WRITTEN PROBLEM: Rewrite the text lines of the following items as a JSON list of strings, one string per line, omitting blank lines and leaving the pictures out.

WORKING DATA:
====
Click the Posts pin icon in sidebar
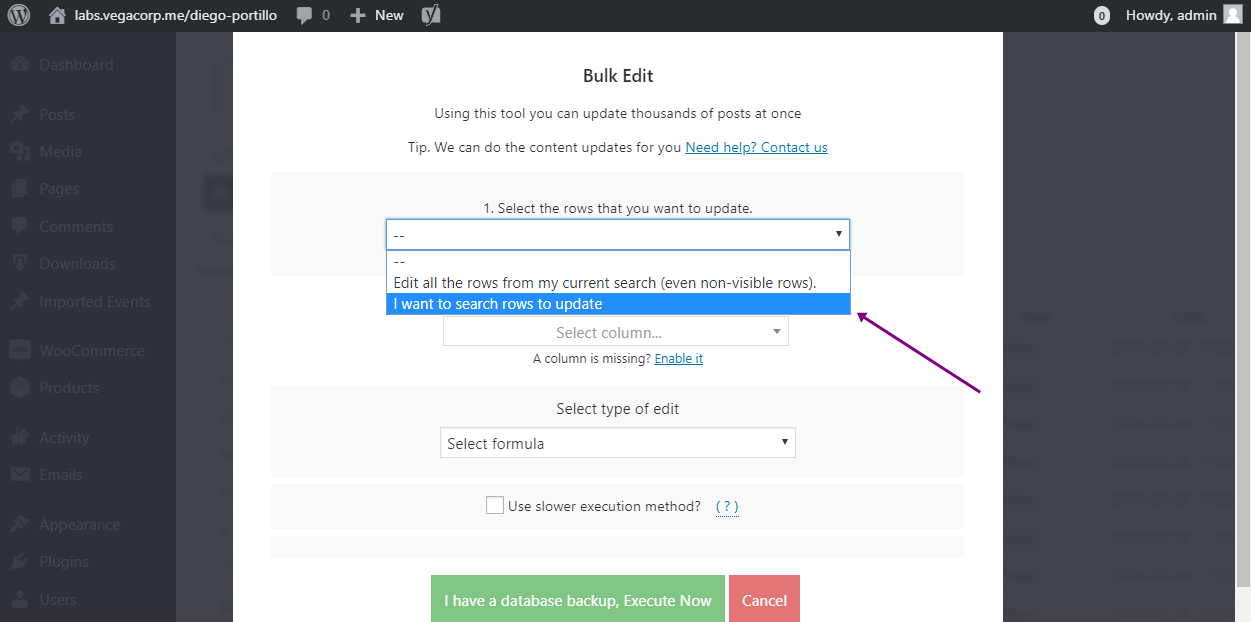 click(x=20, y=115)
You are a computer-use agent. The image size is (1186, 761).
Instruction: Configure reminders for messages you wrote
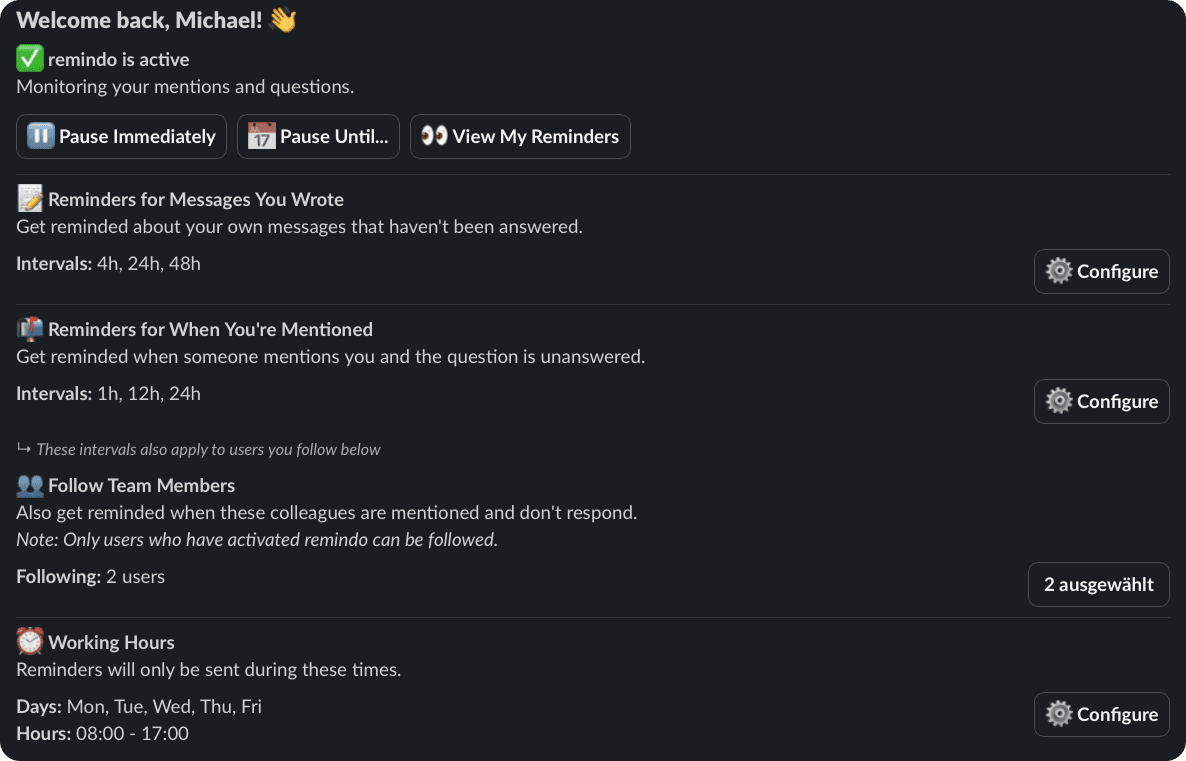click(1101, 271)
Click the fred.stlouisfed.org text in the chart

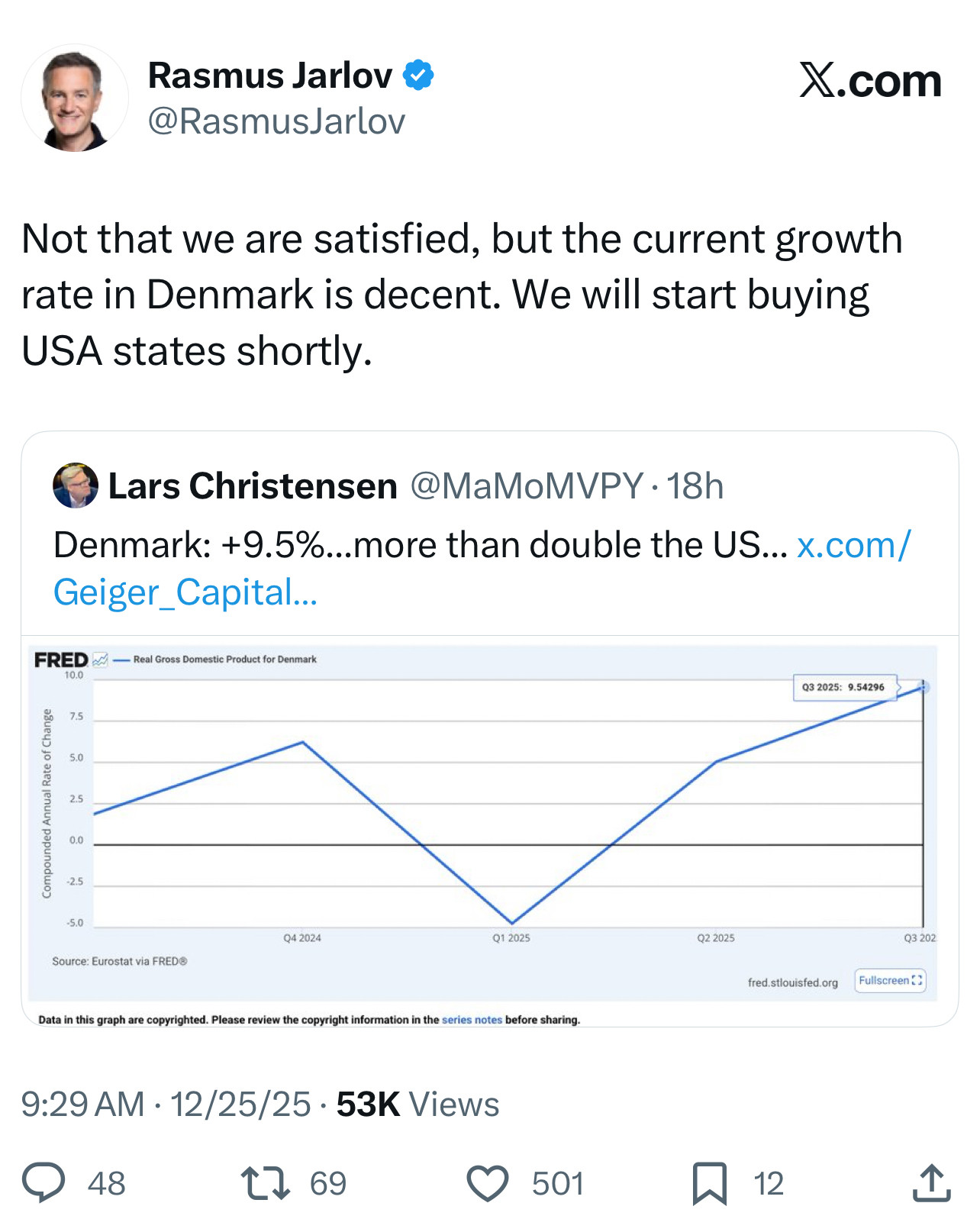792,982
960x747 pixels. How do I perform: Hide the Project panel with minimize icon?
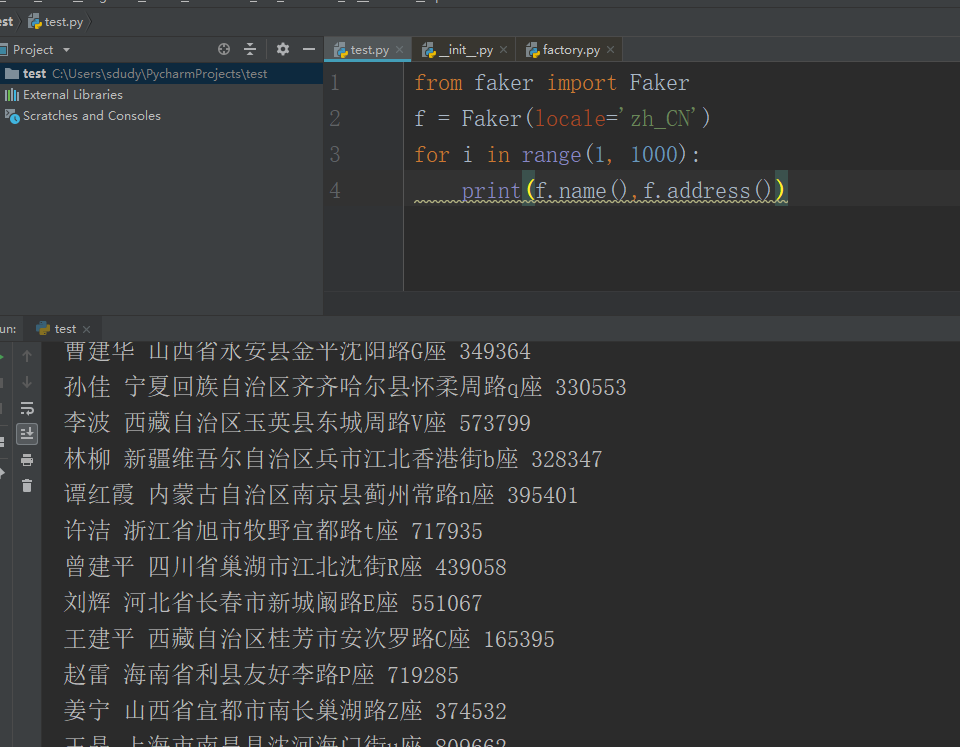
====
FINISHED EXERCISE:
[
  "Click the Posts pin icon in sidebar",
  " click(x=20, y=115)",
  "You are a computer-use agent. The image size is (1186, 761).",
  "Instruction: Configure reminders for messages you wrote",
  "click(1101, 271)",
  "Click the fred.stlouisfed.org text in the chart",
  "792,982",
  "960x747 pixels. How do I perform: Hide the Project panel with minimize icon?"
]